Lepeshkin: That's an interesting question. Previously every worker, every student who had graduated from an institute was guaranteed a job. No matter what school he graduated from, he was given a job assignment if he wanted to work. If he didn't want to work, he could find a job somewhere else. The same went for a graduate of a vocational-technical school, he was, he knew in advance that he had a spot at a factory where he would be working. Now a student graduates, and he doesn't know where he will go. He's not in demand, nobody needs him. He goes to an outdoor market to sell things, he does everything under the sun, but not in his specialization. Well, isn't that true? Yes, it's true. You see, people had confidence, they had a future. A guy was working at a plant, he was working at an institute, he knew that he would have a wage and he would receive it. Do your work and you get paid for it. I could plan to buy a car, for example, to go off with a tour group, or a vacation somewhere.
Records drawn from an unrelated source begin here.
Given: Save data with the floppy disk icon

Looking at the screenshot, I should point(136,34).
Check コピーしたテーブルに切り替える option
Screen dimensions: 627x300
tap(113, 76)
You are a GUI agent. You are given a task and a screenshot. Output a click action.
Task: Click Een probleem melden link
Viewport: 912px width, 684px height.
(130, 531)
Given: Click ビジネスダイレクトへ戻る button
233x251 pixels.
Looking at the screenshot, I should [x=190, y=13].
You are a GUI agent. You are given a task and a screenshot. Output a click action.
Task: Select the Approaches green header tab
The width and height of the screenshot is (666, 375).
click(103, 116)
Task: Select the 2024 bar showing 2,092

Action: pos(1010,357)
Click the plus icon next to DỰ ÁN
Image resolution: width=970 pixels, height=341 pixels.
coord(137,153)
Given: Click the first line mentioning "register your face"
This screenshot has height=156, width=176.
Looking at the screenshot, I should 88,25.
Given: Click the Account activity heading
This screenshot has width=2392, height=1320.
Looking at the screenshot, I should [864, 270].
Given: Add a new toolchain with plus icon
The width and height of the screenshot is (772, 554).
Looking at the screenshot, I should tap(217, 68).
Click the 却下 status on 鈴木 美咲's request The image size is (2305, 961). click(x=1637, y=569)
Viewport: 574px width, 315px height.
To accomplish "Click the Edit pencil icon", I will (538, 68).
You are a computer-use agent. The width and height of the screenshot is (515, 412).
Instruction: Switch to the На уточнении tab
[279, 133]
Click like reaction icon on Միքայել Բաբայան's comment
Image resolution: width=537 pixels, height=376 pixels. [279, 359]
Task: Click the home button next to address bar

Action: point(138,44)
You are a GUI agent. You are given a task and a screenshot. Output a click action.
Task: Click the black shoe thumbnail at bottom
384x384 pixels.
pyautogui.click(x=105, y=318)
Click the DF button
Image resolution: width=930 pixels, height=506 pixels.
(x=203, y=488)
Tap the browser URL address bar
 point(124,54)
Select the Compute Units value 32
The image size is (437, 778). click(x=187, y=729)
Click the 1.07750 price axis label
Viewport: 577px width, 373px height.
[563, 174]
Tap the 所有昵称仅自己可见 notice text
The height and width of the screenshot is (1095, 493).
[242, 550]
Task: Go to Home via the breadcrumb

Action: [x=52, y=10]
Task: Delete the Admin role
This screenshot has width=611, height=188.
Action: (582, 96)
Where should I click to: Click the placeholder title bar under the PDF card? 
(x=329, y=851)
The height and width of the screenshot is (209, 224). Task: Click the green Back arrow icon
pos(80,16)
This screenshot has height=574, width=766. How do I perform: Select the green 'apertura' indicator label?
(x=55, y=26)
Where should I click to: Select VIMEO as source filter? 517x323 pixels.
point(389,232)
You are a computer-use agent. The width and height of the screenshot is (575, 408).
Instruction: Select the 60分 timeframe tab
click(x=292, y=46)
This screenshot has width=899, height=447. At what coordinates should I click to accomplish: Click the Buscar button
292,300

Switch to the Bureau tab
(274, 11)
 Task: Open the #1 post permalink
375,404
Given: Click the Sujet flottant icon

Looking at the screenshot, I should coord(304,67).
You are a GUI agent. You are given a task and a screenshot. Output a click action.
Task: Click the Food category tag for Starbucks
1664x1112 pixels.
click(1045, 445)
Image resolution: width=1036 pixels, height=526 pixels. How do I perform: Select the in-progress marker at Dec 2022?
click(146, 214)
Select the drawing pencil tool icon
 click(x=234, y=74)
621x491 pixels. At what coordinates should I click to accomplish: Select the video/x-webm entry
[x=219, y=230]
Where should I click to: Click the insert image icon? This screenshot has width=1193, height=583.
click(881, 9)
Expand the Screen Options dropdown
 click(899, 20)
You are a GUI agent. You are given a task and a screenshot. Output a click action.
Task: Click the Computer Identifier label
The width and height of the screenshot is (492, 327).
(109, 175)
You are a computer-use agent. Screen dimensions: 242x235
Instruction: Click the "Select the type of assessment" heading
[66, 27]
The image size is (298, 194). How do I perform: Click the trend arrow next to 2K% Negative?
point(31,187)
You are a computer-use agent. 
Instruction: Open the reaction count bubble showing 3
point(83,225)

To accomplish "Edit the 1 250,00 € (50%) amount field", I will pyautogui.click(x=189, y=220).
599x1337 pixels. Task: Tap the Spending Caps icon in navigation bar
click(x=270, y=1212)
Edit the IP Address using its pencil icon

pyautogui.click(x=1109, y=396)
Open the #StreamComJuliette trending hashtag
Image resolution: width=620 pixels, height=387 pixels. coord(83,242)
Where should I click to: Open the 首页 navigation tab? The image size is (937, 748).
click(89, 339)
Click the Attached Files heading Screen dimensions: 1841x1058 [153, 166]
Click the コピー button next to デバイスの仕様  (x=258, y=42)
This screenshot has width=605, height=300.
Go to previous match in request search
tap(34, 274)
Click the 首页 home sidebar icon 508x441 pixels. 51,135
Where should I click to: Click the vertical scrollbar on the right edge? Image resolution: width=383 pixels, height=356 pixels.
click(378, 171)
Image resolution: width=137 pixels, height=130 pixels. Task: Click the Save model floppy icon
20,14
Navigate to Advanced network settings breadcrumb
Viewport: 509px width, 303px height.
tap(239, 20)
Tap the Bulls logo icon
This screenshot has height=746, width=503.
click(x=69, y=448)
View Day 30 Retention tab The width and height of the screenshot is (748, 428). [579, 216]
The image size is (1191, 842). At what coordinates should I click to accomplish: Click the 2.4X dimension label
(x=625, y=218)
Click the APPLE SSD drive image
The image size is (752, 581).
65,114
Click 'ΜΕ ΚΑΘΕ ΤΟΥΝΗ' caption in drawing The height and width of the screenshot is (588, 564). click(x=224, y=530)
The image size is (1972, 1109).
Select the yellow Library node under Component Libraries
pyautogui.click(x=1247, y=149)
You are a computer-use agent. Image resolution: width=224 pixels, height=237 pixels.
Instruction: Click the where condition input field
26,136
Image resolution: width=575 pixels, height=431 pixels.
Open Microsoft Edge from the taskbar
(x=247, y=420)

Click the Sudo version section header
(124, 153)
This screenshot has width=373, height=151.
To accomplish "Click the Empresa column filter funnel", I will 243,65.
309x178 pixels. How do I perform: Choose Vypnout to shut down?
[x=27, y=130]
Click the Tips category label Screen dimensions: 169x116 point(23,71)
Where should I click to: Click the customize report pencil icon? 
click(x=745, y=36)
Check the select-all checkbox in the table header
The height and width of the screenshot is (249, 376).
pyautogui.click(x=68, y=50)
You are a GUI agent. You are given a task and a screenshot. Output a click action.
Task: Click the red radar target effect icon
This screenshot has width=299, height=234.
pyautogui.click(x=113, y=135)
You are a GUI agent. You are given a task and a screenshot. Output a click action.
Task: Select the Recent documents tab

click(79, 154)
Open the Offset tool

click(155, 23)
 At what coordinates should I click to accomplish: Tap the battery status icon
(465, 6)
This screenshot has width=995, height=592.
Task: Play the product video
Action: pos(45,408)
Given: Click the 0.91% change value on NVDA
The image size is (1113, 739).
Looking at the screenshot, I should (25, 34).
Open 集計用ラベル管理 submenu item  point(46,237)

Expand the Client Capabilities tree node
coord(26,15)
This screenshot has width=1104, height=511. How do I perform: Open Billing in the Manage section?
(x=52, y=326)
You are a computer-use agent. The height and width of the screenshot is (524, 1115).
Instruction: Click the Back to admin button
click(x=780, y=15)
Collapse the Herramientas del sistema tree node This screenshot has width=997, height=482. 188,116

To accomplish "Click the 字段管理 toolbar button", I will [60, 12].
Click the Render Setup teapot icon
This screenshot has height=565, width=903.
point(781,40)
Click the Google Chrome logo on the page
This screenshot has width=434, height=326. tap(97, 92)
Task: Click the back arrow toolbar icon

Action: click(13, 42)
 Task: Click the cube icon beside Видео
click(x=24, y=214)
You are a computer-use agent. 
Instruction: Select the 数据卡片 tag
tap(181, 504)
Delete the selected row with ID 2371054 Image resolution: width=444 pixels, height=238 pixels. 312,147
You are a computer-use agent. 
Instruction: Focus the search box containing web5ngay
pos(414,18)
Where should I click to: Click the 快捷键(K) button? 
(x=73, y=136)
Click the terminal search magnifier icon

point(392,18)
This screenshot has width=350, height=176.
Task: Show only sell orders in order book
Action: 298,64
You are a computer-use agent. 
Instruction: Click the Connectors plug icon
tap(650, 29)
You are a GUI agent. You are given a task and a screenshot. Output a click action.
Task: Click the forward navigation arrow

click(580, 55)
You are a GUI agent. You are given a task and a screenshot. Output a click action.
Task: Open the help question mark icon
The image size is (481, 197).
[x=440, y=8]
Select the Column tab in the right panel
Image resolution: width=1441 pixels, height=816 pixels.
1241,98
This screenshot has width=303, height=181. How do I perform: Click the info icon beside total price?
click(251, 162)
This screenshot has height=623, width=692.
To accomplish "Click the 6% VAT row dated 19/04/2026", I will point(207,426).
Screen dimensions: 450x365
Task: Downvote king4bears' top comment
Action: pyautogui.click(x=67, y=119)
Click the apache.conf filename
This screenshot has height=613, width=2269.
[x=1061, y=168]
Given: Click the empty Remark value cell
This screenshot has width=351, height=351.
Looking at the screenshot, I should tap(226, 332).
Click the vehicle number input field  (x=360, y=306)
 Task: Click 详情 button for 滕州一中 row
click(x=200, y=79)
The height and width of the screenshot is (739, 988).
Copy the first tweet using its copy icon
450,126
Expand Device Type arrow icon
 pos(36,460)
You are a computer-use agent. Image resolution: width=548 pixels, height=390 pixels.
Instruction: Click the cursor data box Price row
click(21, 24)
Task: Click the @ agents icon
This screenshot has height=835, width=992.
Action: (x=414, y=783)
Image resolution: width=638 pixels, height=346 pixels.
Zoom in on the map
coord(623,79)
I could plan everything, but now you can't do that. Now everything is difficult, everything's a problem, since at any moment you can be laid off from your job because the boss says: "Here's the way things are, I'm bankrupt and that's it, I'm laying off people and I'm shortening the work week, and so on." It's very hard. Besides that, our laws now, Russian laws, are aimed, in my opinion, not at providing social protection for people, but the opposite. Prices are constantly going up, [prices] are constantly going up for services, for rent, constantly, I'm referring to gasoline, food, rent. In other words, it's constant. At the same time wages remain the same, they don't change. And so this anxious.., this dissatisfaction, people are frightened. This was never the case before. We used to be sure of things. Now we're not. Most people I have run across have the same view, the majority of them. Of course, there are people who are very successful, you can't deny that, they work hard, somebody helped them get started, that is, maybe their friends or their relatives helped them to start a business. Some people are having success in business. But there are very few of them. Most people who... they have been left behind.